• What to work on:
Copy out the first line of the listing and every line after it, exactly, until you have copied the line containing "Norwich Union (335, 306)".

• Dataset records:
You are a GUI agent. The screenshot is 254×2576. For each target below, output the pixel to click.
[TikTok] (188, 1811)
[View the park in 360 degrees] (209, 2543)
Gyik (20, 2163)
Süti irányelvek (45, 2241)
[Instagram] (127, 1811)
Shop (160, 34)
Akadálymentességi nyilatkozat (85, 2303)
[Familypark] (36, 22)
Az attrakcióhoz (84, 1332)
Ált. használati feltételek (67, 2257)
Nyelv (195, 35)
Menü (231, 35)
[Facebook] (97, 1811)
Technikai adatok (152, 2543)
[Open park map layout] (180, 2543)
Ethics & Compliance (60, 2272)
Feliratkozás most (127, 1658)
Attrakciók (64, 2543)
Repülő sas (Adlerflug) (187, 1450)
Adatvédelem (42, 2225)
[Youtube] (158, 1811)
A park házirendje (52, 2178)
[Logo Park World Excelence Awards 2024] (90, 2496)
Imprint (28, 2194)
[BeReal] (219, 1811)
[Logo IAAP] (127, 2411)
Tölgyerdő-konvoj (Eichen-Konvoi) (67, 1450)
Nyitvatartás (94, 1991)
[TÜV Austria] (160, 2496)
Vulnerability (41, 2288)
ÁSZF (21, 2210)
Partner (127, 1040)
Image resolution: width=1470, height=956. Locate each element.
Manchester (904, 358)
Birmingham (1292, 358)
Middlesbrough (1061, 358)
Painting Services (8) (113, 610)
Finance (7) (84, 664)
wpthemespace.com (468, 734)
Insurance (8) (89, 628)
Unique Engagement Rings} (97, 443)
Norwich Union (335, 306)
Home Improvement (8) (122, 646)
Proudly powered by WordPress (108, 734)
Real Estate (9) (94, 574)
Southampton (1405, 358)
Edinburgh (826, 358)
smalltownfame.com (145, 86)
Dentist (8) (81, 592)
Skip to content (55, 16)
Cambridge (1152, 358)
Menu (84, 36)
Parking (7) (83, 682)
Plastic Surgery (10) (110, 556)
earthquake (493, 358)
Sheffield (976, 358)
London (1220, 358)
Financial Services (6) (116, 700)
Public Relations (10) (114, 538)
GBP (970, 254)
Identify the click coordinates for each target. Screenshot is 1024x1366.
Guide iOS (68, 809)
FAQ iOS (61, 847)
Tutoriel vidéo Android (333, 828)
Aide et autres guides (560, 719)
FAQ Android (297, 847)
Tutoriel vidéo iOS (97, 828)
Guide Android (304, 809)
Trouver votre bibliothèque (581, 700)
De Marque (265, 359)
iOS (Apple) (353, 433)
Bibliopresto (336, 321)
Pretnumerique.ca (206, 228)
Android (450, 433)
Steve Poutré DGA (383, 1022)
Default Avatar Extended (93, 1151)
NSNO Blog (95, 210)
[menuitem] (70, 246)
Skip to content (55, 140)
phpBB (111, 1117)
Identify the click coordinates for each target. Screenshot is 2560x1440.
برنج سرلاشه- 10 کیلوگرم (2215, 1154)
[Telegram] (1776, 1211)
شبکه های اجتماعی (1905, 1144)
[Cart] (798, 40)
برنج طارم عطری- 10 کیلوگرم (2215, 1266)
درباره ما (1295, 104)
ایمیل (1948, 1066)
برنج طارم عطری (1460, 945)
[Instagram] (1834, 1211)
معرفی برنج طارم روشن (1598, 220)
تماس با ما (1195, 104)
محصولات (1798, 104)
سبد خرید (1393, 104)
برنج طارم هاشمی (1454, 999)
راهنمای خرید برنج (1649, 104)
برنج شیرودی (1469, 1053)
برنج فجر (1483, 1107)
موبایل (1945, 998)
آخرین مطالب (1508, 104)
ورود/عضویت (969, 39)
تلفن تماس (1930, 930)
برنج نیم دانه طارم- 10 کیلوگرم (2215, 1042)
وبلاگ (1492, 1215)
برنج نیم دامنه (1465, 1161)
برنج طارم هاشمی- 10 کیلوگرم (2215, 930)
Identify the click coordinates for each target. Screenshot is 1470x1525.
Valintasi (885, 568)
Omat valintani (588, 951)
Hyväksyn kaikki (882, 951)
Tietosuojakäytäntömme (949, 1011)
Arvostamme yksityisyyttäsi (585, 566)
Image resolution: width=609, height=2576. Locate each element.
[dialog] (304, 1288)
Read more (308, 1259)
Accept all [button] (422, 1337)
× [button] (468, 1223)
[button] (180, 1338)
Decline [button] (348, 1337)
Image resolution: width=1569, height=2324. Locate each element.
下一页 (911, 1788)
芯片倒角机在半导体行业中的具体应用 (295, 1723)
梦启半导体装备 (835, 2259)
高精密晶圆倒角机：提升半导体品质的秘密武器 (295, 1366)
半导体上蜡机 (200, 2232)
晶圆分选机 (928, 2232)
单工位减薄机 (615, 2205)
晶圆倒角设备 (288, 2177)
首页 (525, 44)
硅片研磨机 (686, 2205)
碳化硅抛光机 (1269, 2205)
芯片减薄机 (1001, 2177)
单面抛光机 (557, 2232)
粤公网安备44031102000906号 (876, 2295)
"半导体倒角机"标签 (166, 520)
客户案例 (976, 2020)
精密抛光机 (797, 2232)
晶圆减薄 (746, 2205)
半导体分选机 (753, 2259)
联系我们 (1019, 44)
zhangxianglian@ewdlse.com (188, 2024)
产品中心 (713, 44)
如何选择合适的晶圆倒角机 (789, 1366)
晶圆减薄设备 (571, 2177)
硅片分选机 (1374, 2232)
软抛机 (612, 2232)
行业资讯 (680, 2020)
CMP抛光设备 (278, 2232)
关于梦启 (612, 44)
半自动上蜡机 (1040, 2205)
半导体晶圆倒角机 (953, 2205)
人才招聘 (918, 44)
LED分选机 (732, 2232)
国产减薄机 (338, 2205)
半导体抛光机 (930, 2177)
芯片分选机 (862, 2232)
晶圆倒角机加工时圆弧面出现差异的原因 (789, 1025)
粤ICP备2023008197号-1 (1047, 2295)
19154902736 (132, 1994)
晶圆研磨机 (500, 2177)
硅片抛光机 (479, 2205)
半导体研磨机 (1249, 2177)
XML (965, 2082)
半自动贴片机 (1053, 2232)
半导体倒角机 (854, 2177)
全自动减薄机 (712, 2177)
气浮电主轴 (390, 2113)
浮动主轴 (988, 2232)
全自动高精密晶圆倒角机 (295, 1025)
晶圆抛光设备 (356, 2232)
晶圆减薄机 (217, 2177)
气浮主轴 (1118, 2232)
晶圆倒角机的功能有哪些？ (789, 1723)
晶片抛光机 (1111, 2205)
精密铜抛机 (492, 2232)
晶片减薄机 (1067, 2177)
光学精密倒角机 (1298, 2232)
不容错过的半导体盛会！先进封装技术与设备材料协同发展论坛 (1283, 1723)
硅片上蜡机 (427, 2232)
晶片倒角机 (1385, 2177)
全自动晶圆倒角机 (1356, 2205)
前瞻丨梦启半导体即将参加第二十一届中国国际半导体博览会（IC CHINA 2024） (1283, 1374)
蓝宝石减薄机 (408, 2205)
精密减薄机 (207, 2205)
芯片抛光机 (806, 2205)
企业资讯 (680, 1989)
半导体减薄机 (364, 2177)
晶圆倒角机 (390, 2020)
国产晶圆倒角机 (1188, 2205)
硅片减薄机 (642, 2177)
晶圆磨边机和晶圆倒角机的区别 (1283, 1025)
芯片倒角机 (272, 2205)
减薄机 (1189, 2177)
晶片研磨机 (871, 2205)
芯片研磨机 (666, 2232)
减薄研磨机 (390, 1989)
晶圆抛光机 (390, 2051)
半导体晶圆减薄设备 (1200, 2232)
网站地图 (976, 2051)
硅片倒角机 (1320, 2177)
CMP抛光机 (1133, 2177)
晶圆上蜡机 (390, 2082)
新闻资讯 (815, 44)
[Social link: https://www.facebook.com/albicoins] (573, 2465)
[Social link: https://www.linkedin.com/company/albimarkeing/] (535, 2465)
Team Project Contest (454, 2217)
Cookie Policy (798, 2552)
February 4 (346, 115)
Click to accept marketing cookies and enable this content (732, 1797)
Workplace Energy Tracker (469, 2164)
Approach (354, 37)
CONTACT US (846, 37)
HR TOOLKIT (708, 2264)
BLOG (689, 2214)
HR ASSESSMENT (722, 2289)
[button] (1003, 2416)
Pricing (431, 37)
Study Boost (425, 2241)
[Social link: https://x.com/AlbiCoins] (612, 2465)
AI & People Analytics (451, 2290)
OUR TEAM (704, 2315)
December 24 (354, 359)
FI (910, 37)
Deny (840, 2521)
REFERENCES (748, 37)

• Task solution:
You are a GUI agent. The screenshot is 254×2576. For each target below, output the pixel to click.
[TikTok] (188, 1811)
[View the park in 360 degrees] (209, 2543)
Gyik (20, 2163)
Süti irányelvek (45, 2241)
[Instagram] (127, 1811)
Shop (160, 34)
Akadálymentességi nyilatkozat (85, 2303)
[Familypark] (36, 22)
Az attrakcióhoz (84, 1332)
Ált. használati feltételek (67, 2257)
Nyelv (195, 35)
Menü (231, 35)
[Facebook] (97, 1811)
Technikai adatok (152, 2543)
[Open park map layout] (180, 2543)
Ethics & Compliance (60, 2272)
Feliratkozás most (127, 1658)
Attrakciók (64, 2543)
Repülő sas (Adlerflug) (187, 1450)
Adatvédelem (42, 2225)
[Youtube] (158, 1811)
A park házirendje (52, 2178)
[Logo Park World Excelence Awards 2024] (90, 2496)
Imprint (28, 2194)
[BeReal] (219, 1811)
[Logo IAAP] (127, 2411)
Tölgyerdő-konvoj (Eichen-Konvoi) (67, 1450)
Nyitvatartás (94, 1991)
[TÜV Austria] (160, 2496)
Vulnerability (41, 2288)
ÁSZF (21, 2210)
Partner (127, 1040)
Image resolution: width=1470, height=956. Locate each element.
Manchester (904, 358)
Birmingham (1292, 358)
Middlesbrough (1061, 358)
Painting Services (8) (113, 610)
Finance (7) (84, 664)
wpthemespace.com (468, 734)
Insurance (8) (89, 628)
Unique Engagement Rings} (97, 443)
Norwich Union (335, 306)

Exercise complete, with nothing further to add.